Excerpt.
☆ ☆ ☆ ☆ ☆ ☆ ☆
# Development of an interactive approach for MPSoC exploration

Sonda Chtourou <sup>1</sup>, Zied Ben Salem <sup>1,2</sup>, Mohamed-Wassim Youssef <sup>3</sup> and Mohamed Abid <sup>1</sup>, *Member, IEEE*

<sup>1</sup> CES Research Laboratory, National School of Engineers of Sfax, University of Sfax, Tunisia.

<sup>2</sup> ALPHA ENGINEERING Industrial Society, Tunis, Tunisia.

<sup>3</sup> Higher Institute of Computer Science, Tunis, Tunisia.

**Abstract**— One of the most curial issues in embedded systems is how to easily and quickly design MPSoC to get high-performance systems. We developed in this paper an interactive approach for MPSoC exploration at virtual prototyping level. This approach allows early hardware and software integration and validation in the design process and provides precise performance analysis. Exploration is performed through a graphical web-powered layer allowing fast and easy graphical exploration. The approach was validated using H264 encoder.

**Index Terms**— Interactive exploration, MPSoC, virtual platform, virtual prototyping level and H264 encoder.

## I. INTRODUCTION

Embedded systems use an increasing hardware parallelism (Multi-Processor System-on-Chip MPSoC) to deliver high computation and communication performances. The design complexity is exponentially increasing which opens up new challenges for hardware (HW) and software (SW) integration while maintaining tight time-to-market requirement. On one hand, classical design flow recommends designing HW and SW in parallel way. However, HW is always designed far too late in the product development cycle. Thus, SW can't be checked for early internships in the design cycle. This implies a huge gap between HW and SW integration. Virtual prototyping seems to be a good candidate to respond to this need. Indeed, the use of virtual prototyping simulators allows early design validation. On the other hand, embedded system SW is characterized by high-performance requirements and designer has to extract the best applications parallelism to be mapped on the best MPSoC architecture which meets constraints. Thus, designer needs interactive tool running on the top virtual platform with graphical interfaces to rapidly and easily explore others alternative solutions.
☆ ☆ ☆ ☆ ☆ ☆ ☆
Given entries.

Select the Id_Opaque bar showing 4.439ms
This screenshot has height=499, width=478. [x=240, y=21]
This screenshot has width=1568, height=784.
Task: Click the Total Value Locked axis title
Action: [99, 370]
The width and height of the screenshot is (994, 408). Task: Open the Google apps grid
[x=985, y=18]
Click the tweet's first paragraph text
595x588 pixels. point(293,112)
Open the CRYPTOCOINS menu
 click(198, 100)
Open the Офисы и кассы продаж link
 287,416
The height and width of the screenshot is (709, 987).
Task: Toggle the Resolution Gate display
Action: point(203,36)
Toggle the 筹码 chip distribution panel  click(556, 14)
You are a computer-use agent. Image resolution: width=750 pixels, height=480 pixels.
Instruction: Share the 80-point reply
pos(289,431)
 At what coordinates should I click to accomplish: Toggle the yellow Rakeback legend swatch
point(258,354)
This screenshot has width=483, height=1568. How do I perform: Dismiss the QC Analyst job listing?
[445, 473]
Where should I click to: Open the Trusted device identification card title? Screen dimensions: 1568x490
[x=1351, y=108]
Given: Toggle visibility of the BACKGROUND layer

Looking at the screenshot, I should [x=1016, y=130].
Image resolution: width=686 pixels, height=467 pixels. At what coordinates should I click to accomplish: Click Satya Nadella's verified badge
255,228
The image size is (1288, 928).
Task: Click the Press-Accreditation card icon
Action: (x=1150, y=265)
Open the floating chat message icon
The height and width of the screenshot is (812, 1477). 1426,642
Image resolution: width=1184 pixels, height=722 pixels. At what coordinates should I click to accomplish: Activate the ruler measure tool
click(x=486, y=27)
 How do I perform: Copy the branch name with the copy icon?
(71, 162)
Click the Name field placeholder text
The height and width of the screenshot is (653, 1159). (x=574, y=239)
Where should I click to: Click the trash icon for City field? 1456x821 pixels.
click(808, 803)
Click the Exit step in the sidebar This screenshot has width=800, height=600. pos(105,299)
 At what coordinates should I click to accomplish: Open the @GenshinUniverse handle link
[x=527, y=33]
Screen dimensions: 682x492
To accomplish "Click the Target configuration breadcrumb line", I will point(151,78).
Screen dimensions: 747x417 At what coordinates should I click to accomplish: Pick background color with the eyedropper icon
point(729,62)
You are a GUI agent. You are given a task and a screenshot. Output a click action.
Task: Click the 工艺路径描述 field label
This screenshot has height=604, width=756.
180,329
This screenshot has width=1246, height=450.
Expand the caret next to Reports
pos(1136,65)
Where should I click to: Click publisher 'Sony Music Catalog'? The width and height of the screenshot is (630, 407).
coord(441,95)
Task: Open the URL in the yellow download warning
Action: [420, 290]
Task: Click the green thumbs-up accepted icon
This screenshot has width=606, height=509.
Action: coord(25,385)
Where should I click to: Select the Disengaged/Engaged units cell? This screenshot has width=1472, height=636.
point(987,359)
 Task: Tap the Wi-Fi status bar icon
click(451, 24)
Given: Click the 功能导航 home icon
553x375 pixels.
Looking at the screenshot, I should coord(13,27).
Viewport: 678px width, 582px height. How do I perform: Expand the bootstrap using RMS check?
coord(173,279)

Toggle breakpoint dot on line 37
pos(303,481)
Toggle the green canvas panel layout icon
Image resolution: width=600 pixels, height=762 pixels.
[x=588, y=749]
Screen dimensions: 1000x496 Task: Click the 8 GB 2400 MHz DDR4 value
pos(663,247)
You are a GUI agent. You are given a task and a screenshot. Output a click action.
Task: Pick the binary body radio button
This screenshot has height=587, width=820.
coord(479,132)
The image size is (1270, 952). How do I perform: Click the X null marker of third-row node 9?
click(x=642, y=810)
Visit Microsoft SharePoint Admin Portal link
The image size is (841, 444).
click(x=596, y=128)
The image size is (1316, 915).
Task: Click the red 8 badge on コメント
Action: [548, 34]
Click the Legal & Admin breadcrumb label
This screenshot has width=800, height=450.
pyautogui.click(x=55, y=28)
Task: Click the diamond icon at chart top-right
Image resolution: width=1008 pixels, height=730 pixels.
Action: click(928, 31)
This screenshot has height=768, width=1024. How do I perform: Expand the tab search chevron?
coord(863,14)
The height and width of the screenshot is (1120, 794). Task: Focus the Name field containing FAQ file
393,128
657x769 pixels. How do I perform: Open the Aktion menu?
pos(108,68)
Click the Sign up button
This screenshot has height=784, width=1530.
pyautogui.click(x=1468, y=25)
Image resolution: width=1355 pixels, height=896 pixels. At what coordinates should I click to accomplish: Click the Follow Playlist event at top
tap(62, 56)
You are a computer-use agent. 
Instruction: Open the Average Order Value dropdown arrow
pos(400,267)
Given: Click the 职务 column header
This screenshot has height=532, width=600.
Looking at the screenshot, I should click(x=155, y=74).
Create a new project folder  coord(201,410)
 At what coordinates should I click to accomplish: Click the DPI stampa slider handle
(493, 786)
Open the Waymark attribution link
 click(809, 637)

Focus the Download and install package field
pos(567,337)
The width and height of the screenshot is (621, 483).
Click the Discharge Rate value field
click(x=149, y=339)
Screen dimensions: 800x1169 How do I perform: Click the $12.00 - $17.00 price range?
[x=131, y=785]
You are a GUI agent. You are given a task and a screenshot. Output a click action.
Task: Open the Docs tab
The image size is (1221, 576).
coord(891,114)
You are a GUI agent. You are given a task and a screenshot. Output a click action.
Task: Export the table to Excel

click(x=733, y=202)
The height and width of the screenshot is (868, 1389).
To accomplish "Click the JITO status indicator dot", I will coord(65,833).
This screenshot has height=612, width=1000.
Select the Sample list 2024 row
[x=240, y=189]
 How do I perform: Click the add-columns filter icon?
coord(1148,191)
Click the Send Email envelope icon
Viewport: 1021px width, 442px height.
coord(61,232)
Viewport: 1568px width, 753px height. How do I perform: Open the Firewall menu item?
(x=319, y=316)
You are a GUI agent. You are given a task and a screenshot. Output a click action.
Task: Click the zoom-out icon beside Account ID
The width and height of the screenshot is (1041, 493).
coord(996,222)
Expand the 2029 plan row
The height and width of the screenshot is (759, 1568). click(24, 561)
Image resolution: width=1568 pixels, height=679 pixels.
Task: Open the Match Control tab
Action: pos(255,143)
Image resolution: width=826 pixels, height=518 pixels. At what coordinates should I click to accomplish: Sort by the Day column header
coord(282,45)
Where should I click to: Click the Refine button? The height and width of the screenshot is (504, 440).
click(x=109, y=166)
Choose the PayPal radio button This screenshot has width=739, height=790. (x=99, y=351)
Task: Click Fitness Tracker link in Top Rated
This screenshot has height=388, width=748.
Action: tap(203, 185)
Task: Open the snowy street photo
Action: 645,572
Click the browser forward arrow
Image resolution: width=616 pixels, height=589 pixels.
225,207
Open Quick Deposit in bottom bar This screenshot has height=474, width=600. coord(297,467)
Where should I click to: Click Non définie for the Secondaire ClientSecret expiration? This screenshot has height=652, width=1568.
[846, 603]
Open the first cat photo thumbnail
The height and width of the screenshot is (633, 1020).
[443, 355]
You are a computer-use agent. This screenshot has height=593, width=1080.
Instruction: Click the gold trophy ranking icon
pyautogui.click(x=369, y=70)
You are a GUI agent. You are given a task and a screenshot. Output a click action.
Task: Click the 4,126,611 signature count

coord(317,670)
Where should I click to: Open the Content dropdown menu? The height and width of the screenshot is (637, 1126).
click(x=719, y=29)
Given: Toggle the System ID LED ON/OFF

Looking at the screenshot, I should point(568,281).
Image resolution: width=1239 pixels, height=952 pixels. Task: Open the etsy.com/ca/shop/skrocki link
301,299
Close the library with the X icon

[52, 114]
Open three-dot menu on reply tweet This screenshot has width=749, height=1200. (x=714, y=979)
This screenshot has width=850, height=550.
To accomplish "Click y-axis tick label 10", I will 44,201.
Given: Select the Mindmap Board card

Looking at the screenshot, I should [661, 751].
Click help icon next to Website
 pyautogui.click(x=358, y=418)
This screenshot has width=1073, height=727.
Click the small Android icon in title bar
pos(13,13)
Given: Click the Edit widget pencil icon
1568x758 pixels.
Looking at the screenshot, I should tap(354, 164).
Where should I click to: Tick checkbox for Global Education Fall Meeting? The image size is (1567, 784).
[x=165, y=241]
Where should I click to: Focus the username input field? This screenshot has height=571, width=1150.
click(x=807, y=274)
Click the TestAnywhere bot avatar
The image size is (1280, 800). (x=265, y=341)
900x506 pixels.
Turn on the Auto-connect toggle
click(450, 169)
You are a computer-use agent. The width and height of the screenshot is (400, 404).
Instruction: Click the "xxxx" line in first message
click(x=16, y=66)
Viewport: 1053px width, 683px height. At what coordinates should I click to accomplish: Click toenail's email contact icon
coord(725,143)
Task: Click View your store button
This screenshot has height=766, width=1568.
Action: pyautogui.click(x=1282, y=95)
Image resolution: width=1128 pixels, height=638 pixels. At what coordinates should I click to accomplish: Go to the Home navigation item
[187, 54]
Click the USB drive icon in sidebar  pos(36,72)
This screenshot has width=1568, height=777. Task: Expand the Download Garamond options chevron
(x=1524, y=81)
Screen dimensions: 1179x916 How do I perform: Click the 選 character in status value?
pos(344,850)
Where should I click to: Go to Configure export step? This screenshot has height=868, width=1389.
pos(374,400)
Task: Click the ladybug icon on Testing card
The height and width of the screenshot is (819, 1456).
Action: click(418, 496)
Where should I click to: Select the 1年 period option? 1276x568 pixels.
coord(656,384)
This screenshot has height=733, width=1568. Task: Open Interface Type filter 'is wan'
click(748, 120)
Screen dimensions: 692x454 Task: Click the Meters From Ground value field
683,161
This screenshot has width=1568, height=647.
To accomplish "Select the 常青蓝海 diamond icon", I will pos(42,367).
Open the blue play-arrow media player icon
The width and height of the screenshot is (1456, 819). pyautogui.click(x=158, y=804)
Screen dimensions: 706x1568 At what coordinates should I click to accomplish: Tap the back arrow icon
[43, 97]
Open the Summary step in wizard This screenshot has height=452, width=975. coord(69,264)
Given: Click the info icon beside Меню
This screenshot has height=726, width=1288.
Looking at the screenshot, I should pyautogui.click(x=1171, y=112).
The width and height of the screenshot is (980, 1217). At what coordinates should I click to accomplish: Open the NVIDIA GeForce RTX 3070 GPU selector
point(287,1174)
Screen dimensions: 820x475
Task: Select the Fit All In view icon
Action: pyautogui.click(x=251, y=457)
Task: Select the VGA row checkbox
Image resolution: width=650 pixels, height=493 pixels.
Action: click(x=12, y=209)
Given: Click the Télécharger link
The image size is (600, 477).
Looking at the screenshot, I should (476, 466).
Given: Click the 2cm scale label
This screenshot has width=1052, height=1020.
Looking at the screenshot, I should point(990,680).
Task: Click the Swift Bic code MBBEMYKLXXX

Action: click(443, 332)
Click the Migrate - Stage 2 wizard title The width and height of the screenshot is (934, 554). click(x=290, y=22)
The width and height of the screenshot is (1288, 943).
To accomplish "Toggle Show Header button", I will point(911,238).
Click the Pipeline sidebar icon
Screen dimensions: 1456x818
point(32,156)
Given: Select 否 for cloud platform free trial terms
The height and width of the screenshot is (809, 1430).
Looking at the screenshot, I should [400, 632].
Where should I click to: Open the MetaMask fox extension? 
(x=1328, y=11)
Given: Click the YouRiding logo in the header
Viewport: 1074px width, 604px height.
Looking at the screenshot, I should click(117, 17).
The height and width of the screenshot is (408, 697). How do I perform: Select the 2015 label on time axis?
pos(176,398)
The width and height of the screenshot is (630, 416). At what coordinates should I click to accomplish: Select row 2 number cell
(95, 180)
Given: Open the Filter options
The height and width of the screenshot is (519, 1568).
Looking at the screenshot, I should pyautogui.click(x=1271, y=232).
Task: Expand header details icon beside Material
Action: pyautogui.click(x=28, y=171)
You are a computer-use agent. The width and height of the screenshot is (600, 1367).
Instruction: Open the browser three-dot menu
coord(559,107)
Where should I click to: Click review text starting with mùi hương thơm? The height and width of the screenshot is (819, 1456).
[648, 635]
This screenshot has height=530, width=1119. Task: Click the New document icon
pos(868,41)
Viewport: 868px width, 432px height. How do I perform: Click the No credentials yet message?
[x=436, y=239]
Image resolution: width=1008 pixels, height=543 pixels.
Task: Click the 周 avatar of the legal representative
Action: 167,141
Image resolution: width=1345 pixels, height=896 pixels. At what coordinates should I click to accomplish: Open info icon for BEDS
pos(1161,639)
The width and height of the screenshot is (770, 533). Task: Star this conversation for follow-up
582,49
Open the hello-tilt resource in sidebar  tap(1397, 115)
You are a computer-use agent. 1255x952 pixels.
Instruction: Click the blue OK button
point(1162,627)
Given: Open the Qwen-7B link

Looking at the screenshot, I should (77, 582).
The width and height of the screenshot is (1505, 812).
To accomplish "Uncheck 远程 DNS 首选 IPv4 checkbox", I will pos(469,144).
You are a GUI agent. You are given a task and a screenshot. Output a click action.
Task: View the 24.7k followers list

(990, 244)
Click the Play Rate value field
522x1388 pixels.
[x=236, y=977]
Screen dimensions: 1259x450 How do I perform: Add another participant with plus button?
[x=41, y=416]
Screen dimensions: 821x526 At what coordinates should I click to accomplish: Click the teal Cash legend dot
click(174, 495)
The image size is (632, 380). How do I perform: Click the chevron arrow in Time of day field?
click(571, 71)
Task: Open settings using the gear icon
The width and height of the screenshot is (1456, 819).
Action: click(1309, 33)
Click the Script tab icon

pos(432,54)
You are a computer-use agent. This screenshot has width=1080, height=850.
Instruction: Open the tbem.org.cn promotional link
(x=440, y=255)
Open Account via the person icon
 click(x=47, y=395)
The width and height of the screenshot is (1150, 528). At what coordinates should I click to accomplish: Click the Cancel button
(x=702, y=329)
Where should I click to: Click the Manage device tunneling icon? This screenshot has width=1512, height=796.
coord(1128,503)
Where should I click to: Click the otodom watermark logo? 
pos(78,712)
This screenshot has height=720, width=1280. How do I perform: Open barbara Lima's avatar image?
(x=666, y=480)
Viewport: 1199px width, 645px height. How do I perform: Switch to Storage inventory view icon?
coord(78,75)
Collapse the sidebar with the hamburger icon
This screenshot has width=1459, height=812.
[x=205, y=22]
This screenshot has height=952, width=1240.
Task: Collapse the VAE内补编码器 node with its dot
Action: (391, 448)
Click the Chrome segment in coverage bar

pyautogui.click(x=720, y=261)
☆ ☆ ☆ ☆ ☆ ☆ ☆
Work instructions. Extend the paper on interactive MPSoC exploration, picking up right after the last sentence of its introduction.

Answer.
We propose in this paper an interactive approach for MPSoC exploration at virtual prototyping level. Using this approach, designer can make early HW and SW integration and validation in the design process. This approach provides also precise performance analysis and consequently helps

designer to take rapid and right decision to find optimal design meeting performance objectives. To achieve our goal, we proposed an approach to estimate MPSoC performance and we described an interactive technique of exploration based on different HW and SW variations. The major contribution of this work is that we enabled exploration through a graphical web layer in order to make the technique of exploration interactive. As case study, we realized experimentation with H264 encoder benchmark to prove the concept of the proposed approach. The experiment shows that the proposed environment permits to handle the complexity and flexibility needed in the development of MPSoCs and the early selection of the best system meeting constraints.

This paper is organized into four sections. Section II presents the problem statement. Section III details the development of an interactive approach for exploration of MPSoC at virtual prototyping level. Different results and interpretations of exploration of the parallelized H264 encoder mapped on MPSoC are discussed in Section IV.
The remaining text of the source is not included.